Jan van Eyck (um 1390-1441) war ein Maler in den burgundischen Niederlanden, der in den 1430er Jahren - neben Robert Campin und Rogier van der Weyden - eine fundamental neuartige Malerei entwickelte [Ars nova], mit denen er die Darstellungskonventionen des Internationalen Stils (→ Gotik) durchbrach und auf die Malerei in Mitteleuropa wirkte. Jan van Eyck war ein Pionier der Ölmalerei, allerdings nicht deren Erfinder.

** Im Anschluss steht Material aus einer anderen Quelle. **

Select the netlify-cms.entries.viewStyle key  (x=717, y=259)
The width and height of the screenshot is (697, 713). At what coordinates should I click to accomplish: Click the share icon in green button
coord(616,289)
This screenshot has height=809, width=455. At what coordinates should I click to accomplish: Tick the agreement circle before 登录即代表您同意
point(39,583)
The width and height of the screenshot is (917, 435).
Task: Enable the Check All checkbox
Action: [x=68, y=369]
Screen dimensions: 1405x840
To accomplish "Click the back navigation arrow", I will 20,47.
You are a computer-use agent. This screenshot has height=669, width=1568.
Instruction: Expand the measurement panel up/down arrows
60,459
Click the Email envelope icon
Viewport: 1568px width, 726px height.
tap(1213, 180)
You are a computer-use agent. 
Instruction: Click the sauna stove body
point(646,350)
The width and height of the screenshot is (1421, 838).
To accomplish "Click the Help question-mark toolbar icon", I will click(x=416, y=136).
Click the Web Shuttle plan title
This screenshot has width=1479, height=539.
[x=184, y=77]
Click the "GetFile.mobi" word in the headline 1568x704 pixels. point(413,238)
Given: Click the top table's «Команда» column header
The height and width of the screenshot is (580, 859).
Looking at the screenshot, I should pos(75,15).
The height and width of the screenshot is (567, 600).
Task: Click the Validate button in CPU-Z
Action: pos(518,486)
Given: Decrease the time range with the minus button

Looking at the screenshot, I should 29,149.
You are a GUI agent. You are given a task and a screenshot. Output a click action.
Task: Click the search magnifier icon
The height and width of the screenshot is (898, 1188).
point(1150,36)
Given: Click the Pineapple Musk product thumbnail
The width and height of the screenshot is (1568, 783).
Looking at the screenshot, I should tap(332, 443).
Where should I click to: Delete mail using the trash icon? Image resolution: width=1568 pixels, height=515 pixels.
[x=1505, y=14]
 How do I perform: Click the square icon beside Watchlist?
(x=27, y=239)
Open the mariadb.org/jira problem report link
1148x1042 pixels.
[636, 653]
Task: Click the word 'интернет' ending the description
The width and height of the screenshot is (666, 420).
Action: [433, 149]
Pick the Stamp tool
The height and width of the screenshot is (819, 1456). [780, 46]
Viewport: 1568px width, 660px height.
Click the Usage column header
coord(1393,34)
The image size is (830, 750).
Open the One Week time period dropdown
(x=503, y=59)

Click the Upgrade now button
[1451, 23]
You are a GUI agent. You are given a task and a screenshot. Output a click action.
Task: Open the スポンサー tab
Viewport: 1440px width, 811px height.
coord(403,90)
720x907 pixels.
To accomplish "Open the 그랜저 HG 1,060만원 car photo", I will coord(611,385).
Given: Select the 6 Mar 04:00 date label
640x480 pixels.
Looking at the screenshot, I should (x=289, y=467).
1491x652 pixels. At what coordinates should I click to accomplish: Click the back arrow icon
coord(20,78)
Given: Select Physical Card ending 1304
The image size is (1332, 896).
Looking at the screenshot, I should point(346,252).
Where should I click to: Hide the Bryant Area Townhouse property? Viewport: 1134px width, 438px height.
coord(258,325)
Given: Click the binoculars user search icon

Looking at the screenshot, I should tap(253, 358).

Weltweit sind etwa 20 Werke von Jan van Eyck erhalten. Das bekannte Werk des flämischen Malers ist eigentlich dessen Spätwerk, das Frühwerk ist gänzlich unbekannt bzw. unerkannt. Die Werke Van Eycks entstanden in kaum zehn Jahren zwischen 1432 und 1441 im Werkstattverbund in Brügge. Damit führte er die Wiedergabe der individuell erfahrenen bzw. angestrebten Lebenswirklichkeit in die europäische Malerei auf einem Niveau ein, das noch Generationen später vorbildhaft wirkte. Jan van Eyck ist der erste niederländische Maler, der seine Bilder signierte oder seine Devise am Bilderrahmen anführte: „ALC IXH XAN“

Jan van Eyck 2020

Jan van Eyck in Gent

Gent: Jan van Eyck. Eine optische Revolution

Die Ausstellung im Museum der Schönen Künste Gent (MSK) einen wesentlichen Teil von Jan van Eycks Werken im Frühjahr 2020 nach Gent. Dort werden Gemälde neben Werken seiner begabtesten Zeitgenossen ausgestellt. Es ist dies die größte Ausstellung aller Zeiten zum Werk und Umfeld dieses revolutionären Malers, wobei die frisch restaurierten Tafeln vom Genter Altar eine zentrale Rolle spielen!